The ACMA may also informally agree to accept measures by broadcasters to improve compliance. For example, the ACMA has on many occasions agreed measures with licensees involving action by them intended to ensure compliance problems are addressed and are effective. Such measures have often succeeded in improving behaviour within licensees (and networks).
If a licence condition is successfully imposed and a licensee breaches such an additional licence condition, then as alternatives to suspending or cancelling the licence, the ACMA has power to issue a remedial direction requiring compliance. In the event that the licensee does not comply with a remedial direction, the ACMA may:
- pursue a civil penalty;
- refer the matter for prosecution as an offence;
- suspend or cancel the licence; or
- at any time, accept an enforceable undertaking (including provisions dealing with compliance with a code).

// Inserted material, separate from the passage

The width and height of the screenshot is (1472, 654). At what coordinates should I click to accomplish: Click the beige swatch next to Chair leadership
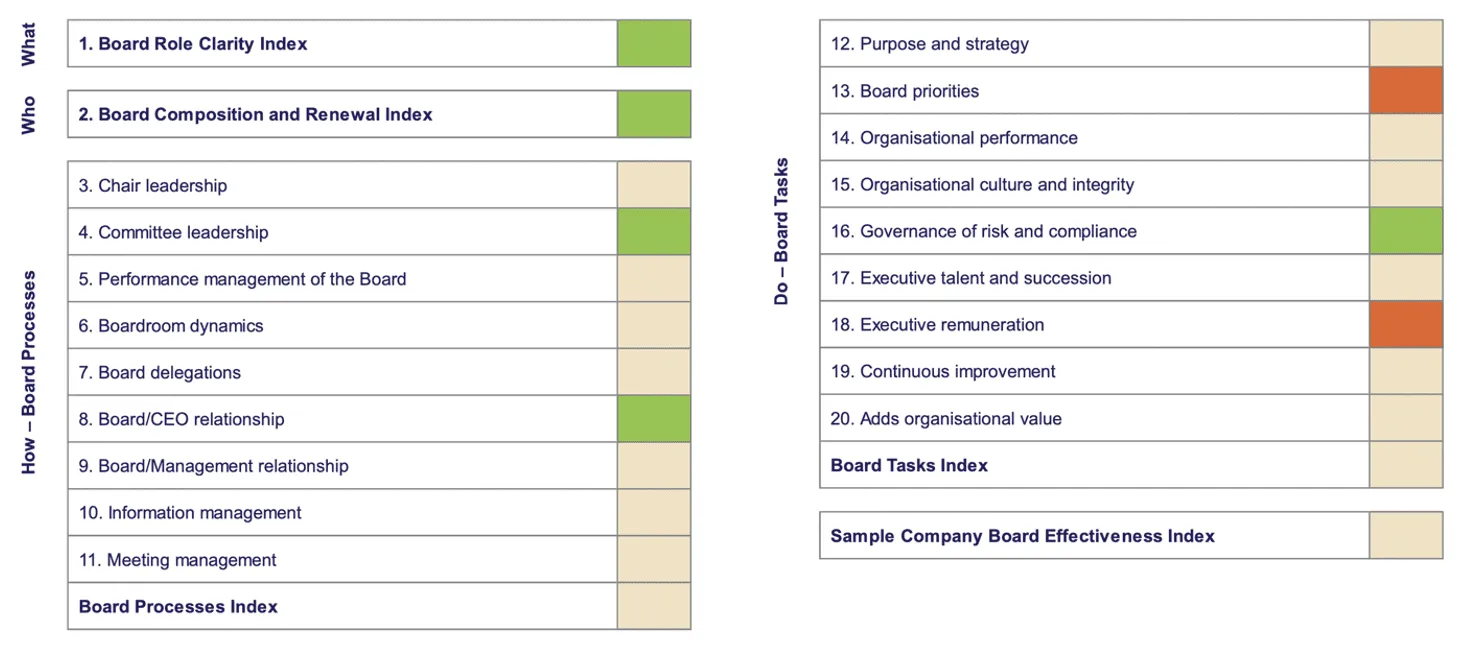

If the ACMA has convincing evidence that codes of practice have failed to provide appropriate community safeguards in relation to a matter, it can determine a new program standard to apply to a particular section of the broadcasting industry.
Complaints process—codes of practice
If a person wishes to complain about something of concern they have seen or heard on a program broadcast by a radio or TV station, and the matter is covered by a code of practice, the person must, by law, first make a written complaint to the station.

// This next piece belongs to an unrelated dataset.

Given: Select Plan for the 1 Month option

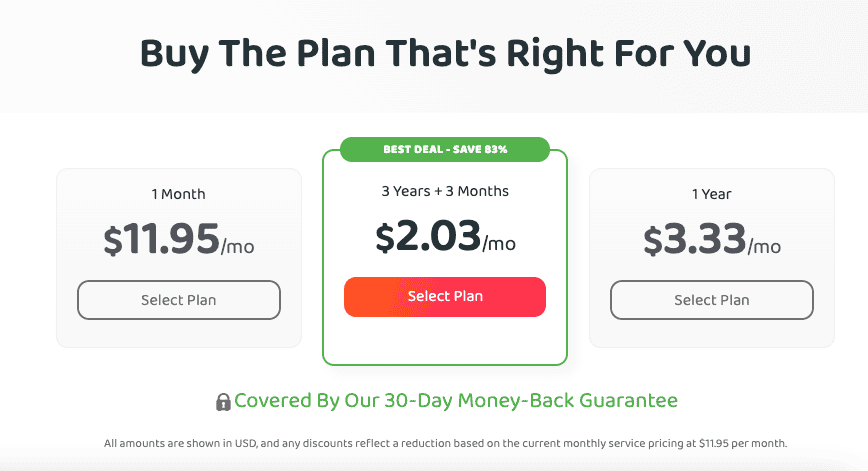Looking at the screenshot, I should point(179,300).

When making a complaint to the ACMA, a complainant must provide a copy of the complaint to the station, a copy of the station’s reply if this has been received, and any other relevant correspondence with the station. The ACMA takes all complaints seriously (except for those that are frivolous or vexatious or not made in good faith) and acknowledges all complaints in writing.
The ACMA considers the information provided and offers the relevant station an opportunity to provide its perspectives on the matter. When all relevant information is available, the ACMA assesses the complaint against the relevant licence condition or codes of practice. When an investigation is completed, the ACMA is required to notify a complainant of the results of an investigation under Part 11 of the Act. The form this notification takes is not specified in the Act—sometimes it is in the form of a letter, but more usually it takes the form of an investigation report, which is provided to both the complainant and the licensee concerned.
Generally, personal or private information provided in a complaint, including name and address details, are not disclosed to the licensee concerned if it is a licence condition matter. However, as code complaints are first made to a licensee, code complaints are usually made available to the licensee concerned. The ACMA’s usual practice is to not provide personal or private information in an investigation report.
Under the Act, the ACMA has discretion whether or not to publish the report of an investigation conducted under Part 11 of the Act. The ACMA is not required to publish an investigation report if publication would disclose matter of a confidential character or be likely to prejudice the fair trial of a person. If the ACMA intends to publish an investigation report that may adversely affect the interests of a person, the ACMA must give the person an opportunity to make representations in relation to the matter.